Sempre que a pedra da governabilidade do Estado judeu chega ao topo, volta a rolar ladeira abaixo em meio ao desgoverno desde as eleições de abril de 2019. Netanyahu forçou as repetições das legislativas em busca de uma maioria absoluta que lhe permitiria se blindar contra a Justiça. Em uma Câmara tão fragmentada como a israelense, pelo sistema proporcional quase puro, a mensagem radical e divisionista que sua política semeou tornou praticamente impossível, entretanto, seu empenho em aprovar uma legislação que dê imunidade ao chefe de Governo.

A alternativa não foi outra a não ser o processo eleitoral permanente. Em Israel se sabe que, para evitar que seja interpretado como um meio de pressão, os juízes tendem a se abster de ativar os processos abertos contra dirigentes políticos quando a população é convocada às urnas. O primeiro-ministro que por mais tempo governou na história de Israel teria assim outro prazo teórico de graça de meio ano para continuar no cargo. Os três meses que restam à eleição de 23 de março, mais os 40 a 60 dias que costumam levar os acordos das complexas negociações de coalizão (período que também inclui a festividade da Páscoa judaica).

Netanyahu joga dessa vez com a vantagem da decomposição da alternativa de centro-esquerda liderada por Benny Gantz nas três eleições anteriores. Sabendo que o líder do Likud nunca iria aceitar a rotação no poder que os dois pactuaram, Gantz ―o general que comandou em 2014 a última guerra de Gaza―, aceitou um armistício (o chamado Governo de unidade contra o coronavírus) que por fim lhe conduziu à derrota após mais de sete meses de tensão. O Partido Trabalhista, fundador do Estado de Israel, já desapareceu das pesquisas, e as opções de poder das forças progressistas parecem ter se esfumado em um país que abraçou um perfil político conservador após a violência da Segunda Intifada (2000-2005). Os partidos árabes, que disputaram em grupo as eleições durante os últimos cinco anos para representar um quinto da população, também aparecem divididos.

A batalha das quartas eleições está hoje no campo da direita, que se dividiu em correntes opostas. O poderoso Likud de Netanyahu se vê desafiado pelas forças emergentes dos ex-ministros nacionalistas conservadores Gideon Saar (Nova Esperança) e Neftali Bennett (Yamina), as duas contrárias a um acordo territorial com os palestino, ainda que continue contando com o apoio incondicional dos partidos ultraortodoxos judeus.

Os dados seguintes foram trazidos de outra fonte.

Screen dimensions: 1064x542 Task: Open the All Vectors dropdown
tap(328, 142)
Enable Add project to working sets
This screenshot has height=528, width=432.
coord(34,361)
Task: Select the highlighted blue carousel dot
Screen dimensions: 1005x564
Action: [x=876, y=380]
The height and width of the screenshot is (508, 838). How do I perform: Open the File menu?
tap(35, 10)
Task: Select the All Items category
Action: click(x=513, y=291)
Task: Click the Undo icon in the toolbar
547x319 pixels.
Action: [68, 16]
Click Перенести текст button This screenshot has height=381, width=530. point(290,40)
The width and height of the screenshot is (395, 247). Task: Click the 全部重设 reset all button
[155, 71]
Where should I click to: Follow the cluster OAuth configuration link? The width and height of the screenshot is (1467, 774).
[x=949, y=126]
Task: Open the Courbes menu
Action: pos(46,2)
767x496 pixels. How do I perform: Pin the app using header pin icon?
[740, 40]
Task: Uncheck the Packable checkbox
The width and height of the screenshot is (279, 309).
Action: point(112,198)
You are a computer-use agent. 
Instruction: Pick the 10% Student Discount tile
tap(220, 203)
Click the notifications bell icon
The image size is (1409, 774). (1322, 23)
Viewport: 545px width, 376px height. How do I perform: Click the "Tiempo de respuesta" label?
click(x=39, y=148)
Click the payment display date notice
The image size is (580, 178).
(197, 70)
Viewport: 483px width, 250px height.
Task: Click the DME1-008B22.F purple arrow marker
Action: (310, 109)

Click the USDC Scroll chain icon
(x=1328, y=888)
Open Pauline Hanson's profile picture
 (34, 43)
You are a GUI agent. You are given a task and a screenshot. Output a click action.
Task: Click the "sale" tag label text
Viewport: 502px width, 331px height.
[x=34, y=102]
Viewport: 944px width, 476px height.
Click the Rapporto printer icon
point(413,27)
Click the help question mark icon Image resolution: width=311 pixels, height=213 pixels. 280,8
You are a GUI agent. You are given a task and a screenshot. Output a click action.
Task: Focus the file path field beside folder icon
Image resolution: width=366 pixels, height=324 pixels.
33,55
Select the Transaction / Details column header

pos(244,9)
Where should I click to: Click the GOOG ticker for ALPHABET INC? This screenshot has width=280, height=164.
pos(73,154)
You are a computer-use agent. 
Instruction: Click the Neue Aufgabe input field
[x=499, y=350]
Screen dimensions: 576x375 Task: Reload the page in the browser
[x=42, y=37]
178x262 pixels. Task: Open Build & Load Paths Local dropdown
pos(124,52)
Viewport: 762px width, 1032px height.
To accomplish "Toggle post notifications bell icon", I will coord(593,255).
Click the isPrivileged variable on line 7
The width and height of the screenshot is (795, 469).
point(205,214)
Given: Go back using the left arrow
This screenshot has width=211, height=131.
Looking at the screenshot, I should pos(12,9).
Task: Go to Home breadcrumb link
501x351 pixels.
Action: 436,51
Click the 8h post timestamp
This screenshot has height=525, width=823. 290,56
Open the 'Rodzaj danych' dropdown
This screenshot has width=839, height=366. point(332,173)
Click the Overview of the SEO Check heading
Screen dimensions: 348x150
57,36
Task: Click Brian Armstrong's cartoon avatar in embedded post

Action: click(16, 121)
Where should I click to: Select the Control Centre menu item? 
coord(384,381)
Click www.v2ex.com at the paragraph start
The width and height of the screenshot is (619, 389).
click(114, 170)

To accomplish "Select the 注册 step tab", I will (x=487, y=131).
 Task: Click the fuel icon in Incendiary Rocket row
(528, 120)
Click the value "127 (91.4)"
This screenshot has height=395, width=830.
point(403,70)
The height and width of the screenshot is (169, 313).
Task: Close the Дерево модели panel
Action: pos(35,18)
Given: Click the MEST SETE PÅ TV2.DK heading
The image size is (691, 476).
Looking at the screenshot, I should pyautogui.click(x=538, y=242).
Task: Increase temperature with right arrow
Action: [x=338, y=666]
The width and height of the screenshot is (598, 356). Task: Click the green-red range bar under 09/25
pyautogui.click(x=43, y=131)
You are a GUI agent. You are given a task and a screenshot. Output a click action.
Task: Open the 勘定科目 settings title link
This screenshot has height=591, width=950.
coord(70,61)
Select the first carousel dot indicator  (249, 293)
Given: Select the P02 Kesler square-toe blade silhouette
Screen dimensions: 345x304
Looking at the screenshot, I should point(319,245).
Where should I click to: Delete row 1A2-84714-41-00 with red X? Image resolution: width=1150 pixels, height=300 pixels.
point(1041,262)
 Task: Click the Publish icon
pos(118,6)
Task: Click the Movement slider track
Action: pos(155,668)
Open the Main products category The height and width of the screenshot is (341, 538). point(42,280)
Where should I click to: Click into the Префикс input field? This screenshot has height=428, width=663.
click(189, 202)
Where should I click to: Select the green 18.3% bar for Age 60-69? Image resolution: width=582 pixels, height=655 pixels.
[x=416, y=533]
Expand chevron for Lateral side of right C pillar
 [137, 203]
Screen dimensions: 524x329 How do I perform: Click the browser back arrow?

O veterano estadista Netanyahu apresenta a seu favor na campanha que começa agora a normalização das relações com quatro países árabes (Emirados Árabes Unidos, Bahrein, Sudão e Marrocos) com a ajuda de seu aliado Donald Trump, prestes a abandonar a Casa Branca. Também conta a seu favor o plano de vacinação rápida contra a covid-19 que seu Governo realizou nessa semana. A pandemia, que já influenciou ao final da campanha eleitoral de março, condicionará previsivelmente a nova votação no Estado judeu, no qual não existe voto por correio à população em geral.

“Israel não é uma monarquia”, alertou na quarta-feira nas páginas do jornal Yedioth Ahronoth o colunista Nahum Barnea. “O Governo se baseia em coalizões entre partidos rivais, na divisão do poder e em um certo grau de confiança mútua. Não pode funcionar quando os problemas pessoais de um indivíduo ditam sua agenda”. Netanyahu foi processado pelo promotor geral de Israel em três casos por suborno, fraude e abuso de poder. Se for condenado em um julgamento cujos depoimentos devem começar em 2021, pode passar mais de 10 anos na cadeia. Sabe que não seria o primeiro primeiro-ministro ―nem o primeiro presidente― a ser preso pela Justiça israelense.